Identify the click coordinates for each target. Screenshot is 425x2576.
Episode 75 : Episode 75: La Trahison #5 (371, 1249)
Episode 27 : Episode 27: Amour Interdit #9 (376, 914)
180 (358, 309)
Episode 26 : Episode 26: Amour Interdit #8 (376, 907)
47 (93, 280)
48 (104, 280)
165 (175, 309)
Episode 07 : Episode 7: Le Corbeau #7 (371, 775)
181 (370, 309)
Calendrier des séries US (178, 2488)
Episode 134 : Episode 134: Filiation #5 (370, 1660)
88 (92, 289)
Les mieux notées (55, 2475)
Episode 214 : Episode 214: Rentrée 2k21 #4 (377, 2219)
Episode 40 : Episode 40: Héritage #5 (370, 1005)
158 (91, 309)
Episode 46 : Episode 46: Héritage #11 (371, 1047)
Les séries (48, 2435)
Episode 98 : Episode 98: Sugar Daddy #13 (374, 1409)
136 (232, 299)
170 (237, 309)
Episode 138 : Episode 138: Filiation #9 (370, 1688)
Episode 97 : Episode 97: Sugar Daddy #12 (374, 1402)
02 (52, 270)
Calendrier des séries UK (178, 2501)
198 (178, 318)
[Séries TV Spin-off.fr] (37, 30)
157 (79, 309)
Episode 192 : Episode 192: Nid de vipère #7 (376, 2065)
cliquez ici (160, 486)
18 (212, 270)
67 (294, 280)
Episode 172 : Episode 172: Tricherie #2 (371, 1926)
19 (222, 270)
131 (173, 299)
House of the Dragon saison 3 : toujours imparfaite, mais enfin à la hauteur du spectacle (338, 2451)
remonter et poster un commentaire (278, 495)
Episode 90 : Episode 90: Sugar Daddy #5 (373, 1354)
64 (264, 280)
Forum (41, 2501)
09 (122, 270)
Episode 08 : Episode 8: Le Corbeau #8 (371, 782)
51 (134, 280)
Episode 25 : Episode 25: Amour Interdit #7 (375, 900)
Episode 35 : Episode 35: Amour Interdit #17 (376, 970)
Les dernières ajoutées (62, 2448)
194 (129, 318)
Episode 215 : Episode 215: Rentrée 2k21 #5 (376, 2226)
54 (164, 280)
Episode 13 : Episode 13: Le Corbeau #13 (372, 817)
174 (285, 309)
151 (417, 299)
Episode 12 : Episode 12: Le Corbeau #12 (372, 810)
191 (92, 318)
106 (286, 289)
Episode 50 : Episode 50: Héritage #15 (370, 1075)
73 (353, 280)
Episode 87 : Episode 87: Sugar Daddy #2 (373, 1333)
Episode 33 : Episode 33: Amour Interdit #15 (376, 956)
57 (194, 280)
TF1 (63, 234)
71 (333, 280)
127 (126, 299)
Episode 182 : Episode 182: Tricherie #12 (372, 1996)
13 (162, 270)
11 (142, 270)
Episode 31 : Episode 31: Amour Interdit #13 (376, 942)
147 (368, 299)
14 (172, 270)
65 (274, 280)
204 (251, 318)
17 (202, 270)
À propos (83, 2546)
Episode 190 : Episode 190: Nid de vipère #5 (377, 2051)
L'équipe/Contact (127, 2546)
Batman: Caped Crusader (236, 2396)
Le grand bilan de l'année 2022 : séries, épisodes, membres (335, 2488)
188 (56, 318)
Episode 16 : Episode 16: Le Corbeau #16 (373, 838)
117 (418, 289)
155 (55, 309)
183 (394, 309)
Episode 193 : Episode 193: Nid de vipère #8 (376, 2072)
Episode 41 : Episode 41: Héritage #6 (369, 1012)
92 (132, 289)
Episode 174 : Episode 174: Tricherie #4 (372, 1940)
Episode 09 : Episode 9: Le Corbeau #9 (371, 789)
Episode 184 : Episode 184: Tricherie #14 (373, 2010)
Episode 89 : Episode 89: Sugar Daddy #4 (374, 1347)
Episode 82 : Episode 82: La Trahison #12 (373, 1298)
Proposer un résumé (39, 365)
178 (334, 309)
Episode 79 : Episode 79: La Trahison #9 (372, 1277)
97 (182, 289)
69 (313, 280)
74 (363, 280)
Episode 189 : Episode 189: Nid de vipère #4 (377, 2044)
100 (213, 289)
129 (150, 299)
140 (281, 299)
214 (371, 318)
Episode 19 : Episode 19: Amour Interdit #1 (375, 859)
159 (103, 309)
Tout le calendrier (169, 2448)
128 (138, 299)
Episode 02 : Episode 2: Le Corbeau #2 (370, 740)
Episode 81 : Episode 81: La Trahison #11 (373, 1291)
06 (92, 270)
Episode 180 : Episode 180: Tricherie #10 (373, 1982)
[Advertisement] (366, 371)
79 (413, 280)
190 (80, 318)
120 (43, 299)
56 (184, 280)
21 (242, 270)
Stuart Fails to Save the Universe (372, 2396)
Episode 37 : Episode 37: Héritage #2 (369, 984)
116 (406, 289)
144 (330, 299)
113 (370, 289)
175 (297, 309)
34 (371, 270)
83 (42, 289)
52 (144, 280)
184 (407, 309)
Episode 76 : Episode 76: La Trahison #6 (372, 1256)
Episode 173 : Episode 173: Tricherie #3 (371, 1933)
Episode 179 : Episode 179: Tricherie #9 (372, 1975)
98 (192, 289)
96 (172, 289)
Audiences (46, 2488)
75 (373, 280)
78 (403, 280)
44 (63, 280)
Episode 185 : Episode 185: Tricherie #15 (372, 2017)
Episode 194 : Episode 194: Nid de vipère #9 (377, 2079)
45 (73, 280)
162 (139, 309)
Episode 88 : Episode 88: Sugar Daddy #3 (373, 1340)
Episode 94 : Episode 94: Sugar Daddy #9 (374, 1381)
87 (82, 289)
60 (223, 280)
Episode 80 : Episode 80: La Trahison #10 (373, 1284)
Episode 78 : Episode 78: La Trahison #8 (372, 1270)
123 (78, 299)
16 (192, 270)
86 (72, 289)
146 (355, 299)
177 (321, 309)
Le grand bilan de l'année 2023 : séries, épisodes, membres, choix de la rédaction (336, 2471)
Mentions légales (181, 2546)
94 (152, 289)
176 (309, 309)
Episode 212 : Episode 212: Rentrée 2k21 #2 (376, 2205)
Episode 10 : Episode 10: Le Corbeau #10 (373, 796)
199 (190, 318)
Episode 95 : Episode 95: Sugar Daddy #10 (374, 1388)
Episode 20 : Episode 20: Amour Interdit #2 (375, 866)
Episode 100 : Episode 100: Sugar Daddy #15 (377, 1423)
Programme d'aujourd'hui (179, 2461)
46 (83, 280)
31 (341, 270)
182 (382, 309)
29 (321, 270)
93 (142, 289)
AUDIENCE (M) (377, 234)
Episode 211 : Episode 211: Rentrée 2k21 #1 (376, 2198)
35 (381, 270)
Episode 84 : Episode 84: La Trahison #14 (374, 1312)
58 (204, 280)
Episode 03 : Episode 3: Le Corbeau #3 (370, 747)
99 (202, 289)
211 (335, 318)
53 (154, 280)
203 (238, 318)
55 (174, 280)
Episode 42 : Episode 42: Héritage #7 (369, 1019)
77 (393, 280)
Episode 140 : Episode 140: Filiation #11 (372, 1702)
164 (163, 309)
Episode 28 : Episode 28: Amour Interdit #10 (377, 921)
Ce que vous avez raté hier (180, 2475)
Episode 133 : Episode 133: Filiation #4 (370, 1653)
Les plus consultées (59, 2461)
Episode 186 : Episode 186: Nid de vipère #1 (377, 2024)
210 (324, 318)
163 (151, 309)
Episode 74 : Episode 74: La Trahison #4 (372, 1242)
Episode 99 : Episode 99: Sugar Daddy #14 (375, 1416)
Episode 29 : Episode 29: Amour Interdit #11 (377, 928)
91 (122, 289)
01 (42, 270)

__________________________________________________

Look through the data above. Find each line with the string "Corbeau" and copy it.

Worked solution:
Episode 07 : Episode 7: Le Corbeau #7 (371, 775)
Episode 08 : Episode 8: Le Corbeau #8 (371, 782)
Episode 13 : Episode 13: Le Corbeau #13 (372, 817)
Episode 12 : Episode 12: Le Corbeau #12 (372, 810)
Episode 16 : Episode 16: Le Corbeau #16 (373, 838)
Episode 09 : Episode 9: Le Corbeau #9 (371, 789)
Episode 02 : Episode 2: Le Corbeau #2 (370, 740)
Episode 10 : Episode 10: Le Corbeau #10 (373, 796)
Episode 03 : Episode 3: Le Corbeau #3 (370, 747)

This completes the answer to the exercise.